China opened the trial of a famous lawyer and veteran legal advocate on Thursday, International Human Rights Day, in a move that rights activists denounced as a show of Beijing’s defiance of human rights and universal values.
Chinese Human Rights Defenders, a Washington based NGO comprising domestic and overseas Chinese human rights activists, reported the action against legal scholar Hao Jinsong at Dingxiang County People’s Court in China’s central Shanxi province on Thursday.
Hao has been detained since Dec. 17, 2019, and had been held at Wutai County Detention Center in Shanxi. He has been charged with "provoking troubles, defamation and fraud."
As a pioneer of public interest lawsuits, Hao for years had been fighting for social justice and the rule of law through his lawsuits against government agencies and state-controlled monopolies.
Targets railroads in China
He is best known for lawsuits against the powerful Ministry of Railroads, challenging its refusal to give tax receipts for goods bought on trains, and its ticket pricing policy.

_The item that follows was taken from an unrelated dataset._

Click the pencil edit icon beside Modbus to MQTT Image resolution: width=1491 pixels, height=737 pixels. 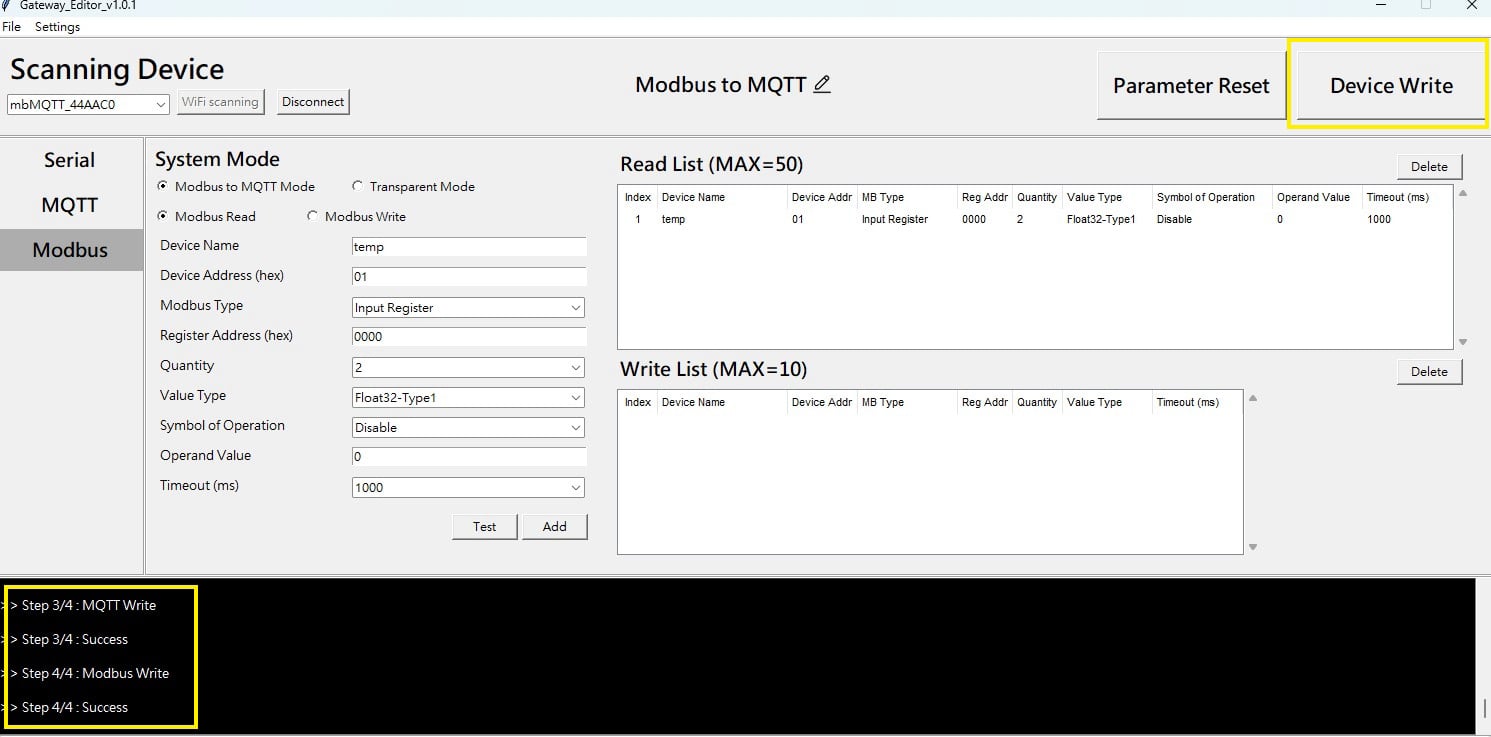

He has attracted less international attention than other activists because he deliberately restricted himself to less political cases. As a proponent of gradual change, Hao insisted that democracy could only be won "at the right pace.”
Nevertheless, he was detained at the end of 2019 and charged in January 2020.
Hu Jia, a well-known Chinese human rights activist, told VOA he believes Beijing deliberately scheduled the trial to begin on Thursday, Human Rights Day.
“They want to show their defiance of the human rights by choosing a day when human rights are promoted throughout the world,” he told VOA.
He added that for the first time, he himself was forced out of Beijing to “take vacation” at a secret location in southern China ahead of the U.N.-backed occasion.
'Opposite side of human rights'
Chen Jiangang, a rights lawyer who fled China last year, said Beijing no longer cares about its international image as it once did.
“The regime under Xi Jinping has put itself on the opposite side of human rights, democracy and rule of law,” he told VOA. “To try a human rights activist on International Human Rights Day, it deliberately tries to show its defiance against universal values.”
Both Hu and Chen urged the international community to pay attention to Hao’s case and advocate for his unconditional release.
Multiple activists told VOA that they were put under stricter surveillance ahead of Human Rights Day.
Secret police involved
Gao Yu, a retired journalist, told VOA that secret police blocked her from attending events at the U.S. Embassy in Beijing. Gao added that Wang Yu, a rights lawyer, was taken by the secret police to Tianjin so she couldn’t attend similar events at European embassies to mark the occasion.
VOA also learned that rights lawyers Li Heping, Wang Quanzhang and their families were prevented from leaving home on the day. Even their children were prevented from attending school.